* _Data for processing_
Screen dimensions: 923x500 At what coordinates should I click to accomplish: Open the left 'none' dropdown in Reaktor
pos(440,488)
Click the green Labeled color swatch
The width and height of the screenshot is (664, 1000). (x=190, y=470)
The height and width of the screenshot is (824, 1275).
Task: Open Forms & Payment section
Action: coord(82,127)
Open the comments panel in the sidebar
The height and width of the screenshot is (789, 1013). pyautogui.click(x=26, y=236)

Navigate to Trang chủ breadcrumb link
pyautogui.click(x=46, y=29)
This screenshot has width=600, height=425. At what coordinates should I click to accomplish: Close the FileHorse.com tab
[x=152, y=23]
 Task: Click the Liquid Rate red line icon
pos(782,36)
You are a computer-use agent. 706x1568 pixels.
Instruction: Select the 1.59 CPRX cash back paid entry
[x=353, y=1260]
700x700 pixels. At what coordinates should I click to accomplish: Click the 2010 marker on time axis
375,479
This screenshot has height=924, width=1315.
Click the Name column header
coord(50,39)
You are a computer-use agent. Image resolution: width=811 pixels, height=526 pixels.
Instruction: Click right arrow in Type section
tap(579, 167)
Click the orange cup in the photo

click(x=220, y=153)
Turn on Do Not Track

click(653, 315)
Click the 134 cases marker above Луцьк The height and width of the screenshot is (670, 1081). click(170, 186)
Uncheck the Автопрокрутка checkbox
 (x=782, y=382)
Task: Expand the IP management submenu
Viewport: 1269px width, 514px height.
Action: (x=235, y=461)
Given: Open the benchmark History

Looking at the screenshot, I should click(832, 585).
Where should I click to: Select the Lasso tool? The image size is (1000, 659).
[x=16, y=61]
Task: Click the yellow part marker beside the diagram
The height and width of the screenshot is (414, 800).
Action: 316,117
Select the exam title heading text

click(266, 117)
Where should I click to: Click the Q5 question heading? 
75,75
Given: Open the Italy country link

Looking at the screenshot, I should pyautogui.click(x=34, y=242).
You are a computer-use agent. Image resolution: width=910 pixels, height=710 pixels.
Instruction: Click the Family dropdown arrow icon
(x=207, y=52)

* _What needs to be done_
Output each line of the material exactly, keeping every word as it appears.

* _Answer to this task_
Screen dimensions: 923x500 At what coordinates should I click to accomplish: Open the left 'none' dropdown in Reaktor
pos(440,488)
Click the green Labeled color swatch
The width and height of the screenshot is (664, 1000). (x=190, y=470)
The height and width of the screenshot is (824, 1275).
Task: Open Forms & Payment section
Action: coord(82,127)
Open the comments panel in the sidebar
The height and width of the screenshot is (789, 1013). pyautogui.click(x=26, y=236)

Navigate to Trang chủ breadcrumb link
pyautogui.click(x=46, y=29)
This screenshot has width=600, height=425. At what coordinates should I click to accomplish: Close the FileHorse.com tab
[x=152, y=23]
 Task: Click the Liquid Rate red line icon
pos(782,36)
You are a computer-use agent. 706x1568 pixels.
Instruction: Select the 1.59 CPRX cash back paid entry
[x=353, y=1260]
700x700 pixels. At what coordinates should I click to accomplish: Click the 2010 marker on time axis
375,479
This screenshot has height=924, width=1315.
Click the Name column header
coord(50,39)
You are a computer-use agent. Image resolution: width=811 pixels, height=526 pixels.
Instruction: Click right arrow in Type section
tap(579, 167)
Click the orange cup in the photo

click(x=220, y=153)
Turn on Do Not Track

click(653, 315)
Click the 134 cases marker above Луцьк The height and width of the screenshot is (670, 1081). click(170, 186)
Uncheck the Автопрокрутка checkbox
 (x=782, y=382)
Task: Expand the IP management submenu
Viewport: 1269px width, 514px height.
Action: (x=235, y=461)
Given: Open the benchmark History

Looking at the screenshot, I should click(832, 585).
Where should I click to: Select the Lasso tool? The image size is (1000, 659).
[x=16, y=61]
Task: Click the yellow part marker beside the diagram
The height and width of the screenshot is (414, 800).
Action: 316,117
Select the exam title heading text

click(266, 117)
Where should I click to: Click the Q5 question heading? 
75,75
Given: Open the Italy country link

Looking at the screenshot, I should pyautogui.click(x=34, y=242).
You are a computer-use agent. Image resolution: width=910 pixels, height=710 pixels.
Instruction: Click the Family dropdown arrow icon
(x=207, y=52)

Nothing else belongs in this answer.